Это был трудный путь. Чтобы стать Россией, русским пришлось не только вести тяжелейшие войны за выход из изоляции, географически пробиваясь к Балтике, а политически – к главному центру цивилизации в Европе, но и побеждать самих себя, поскольку в душе русского человека постоянно боролись две силы – желание сохранить свою самобытность и понимание того, что без широкой кооперации с Западом страна обречена на отставание.
В принципе все российские монархи, хотя и в разной степени, с давних времен понимали необходимость сближения с западноевропейским миром. К этому подталкивал здравый смысл. Апофеозом этого стремления взять на Западе все, чего недоставало России, отставшей от остальных в силу своей долгой исторической оторванности, была Петровская реформа.
Однако петровский импульс не мог быть вечным, и постепенно империя стала притормаживать в своем развитии.
Восстание 14 декабря 1825 года, в короткий период междуцарствия, после смерти Александра Павловича и до вступления на престол его брата Николая Павловича, явилось, по сути, неудачной попыткой части политической элиты страны дать новый импульс продвижению России к европейским стандартам общественной жизни.
Разгромив мятеж, власть, в свою очередь, озаботилась поиском стратегии развития России на будущее и довольно скоро определила собственные ориентиры.

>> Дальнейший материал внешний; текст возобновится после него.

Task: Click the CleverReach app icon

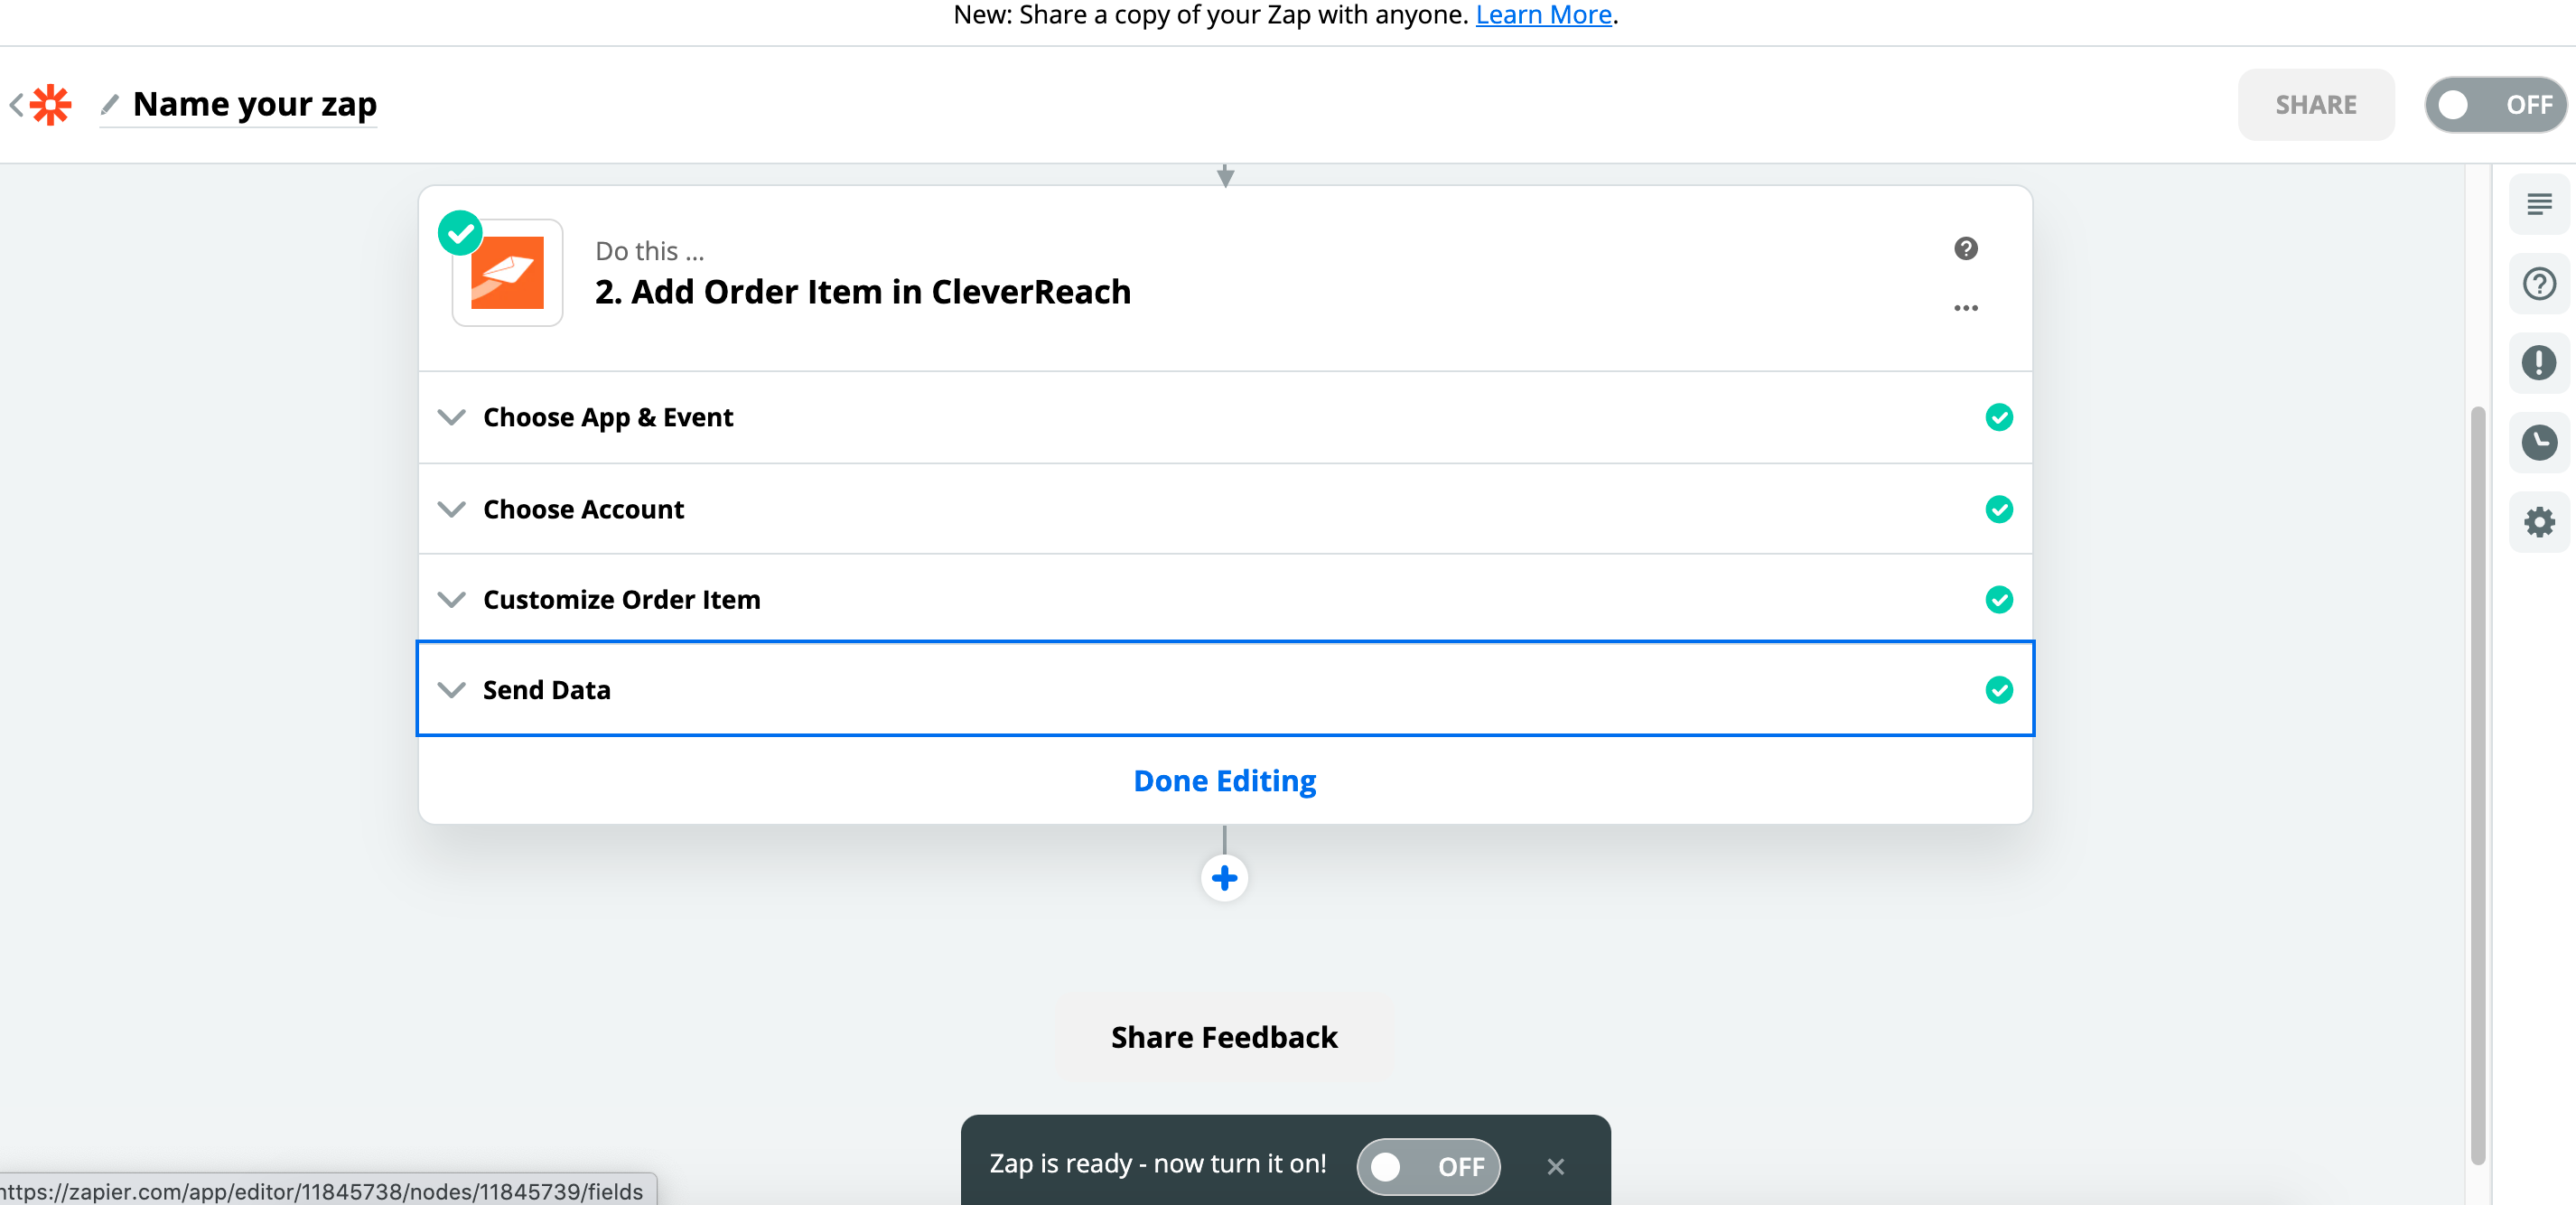Action: 507,273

В основе курса Николая I уже лежала принципиально новая идея, контрреволюционная по отношению к революции Петра Великого. Власть предложила народу двигаться не вперед, а назад. Не к конституции, а к безграничному самодержавию. Не на Запад, а в глубь России, взяв за эталон не европейскую цивилизацию, а национальные корни. Новый государь взял курс на самоизоляцию России.
Декабрьский мятеж 1825 года произвел огромное впечатление на царя и его ближайшее окружение не только своим радикализмом, но и откровенно западной ориентацией декабристов. Сразу же после подавления восстания во многих петербургских светских салонах заговорили о том, что мятежники стремились насильственно «пересадить Францию в Россию». На допросах в следственной комиссии подсудимые давали откровенные показания, называя среди своих идейных вдохновителей множество европейских философов, политиков и революционеров, начиная с Руссо и кончая карбонариями. Источник зла, таким образом, был, по мнению власти, очевиден.
Николаевскую эпоху можно считать своего рода «линией разлома» в отношениях России и Запада. Внутренний духовный переворот не мог не отразиться и на внешней политике России. Александр Павлович стал признанным европейским лидером, создателем Священного союза, объединившего под своим крылом почти всю Европу. Николай Павлович к концу своего царствования враждовал практически со всей Европой, втянув Россию в катастрофическую Восточную (Крымскую) войну.
Эпитет «железный» в характеристиках Николая Павловича встречается очень часто. Здесь мнения его поклонников и противников полностью совпадают. Просто для одних он являлся «железным рыцарем самодержавия», а для других – безжалостным «железным тюремщиком».
Один из русских историков, Михаил Полиевктов, сразу же после падения царизма в феврале 1917 года, анализируя деятельность последователей Николая I на престоле, писал:
Какие пигмеи все эти «освободители», «миротворцы» и просто «благополучно царствующие» в сравнении с железною фигурою тюремщика русской свободы! Часто многое, что позднее выдвигалось как нечто самобытное и оригинальное, на поверку оказывалось заржавленным оружием, извлеченным из арсенала Николаевской эпохи.
Это был действительно последовательный и необычайно трудолюбивый контрреволюционер, а Николаевская эпоха – одна из интереснейших (и наиболее поучительных) в русской истории.
Иностранный гувернер как фактор
политической нестабильности
Восстание 14 декабря 1825 года в Петербурге и последовавший сразу же вслед за этими событиями бунт Черниговского пехотного полка на юге империи (29 декабря 1825 года – 3 января 1826 года) можно при желании считать как последним дворцовым гвардейским переворотом в русской истории, так и предтечей всех дальнейших российских революций.
С прежними дворцовыми переворотами движение декабристов роднит в основном внешняя канва. Это классический для России верхушечный, то есть оторванный от низов, дворянский (гвардейский по преимуществу) заговор, организаторы которого по традиции попытались воспользоваться смертью царя и возникшей в связи с этим неразберихой. Солдаты, участвовавшие в мятеже, использовались вождями заговора «втемную», то есть бóльшую часть солдат просто обманули, а некоторых, как увидим, подкупили. Это при дворцовых переворотах дело обычное.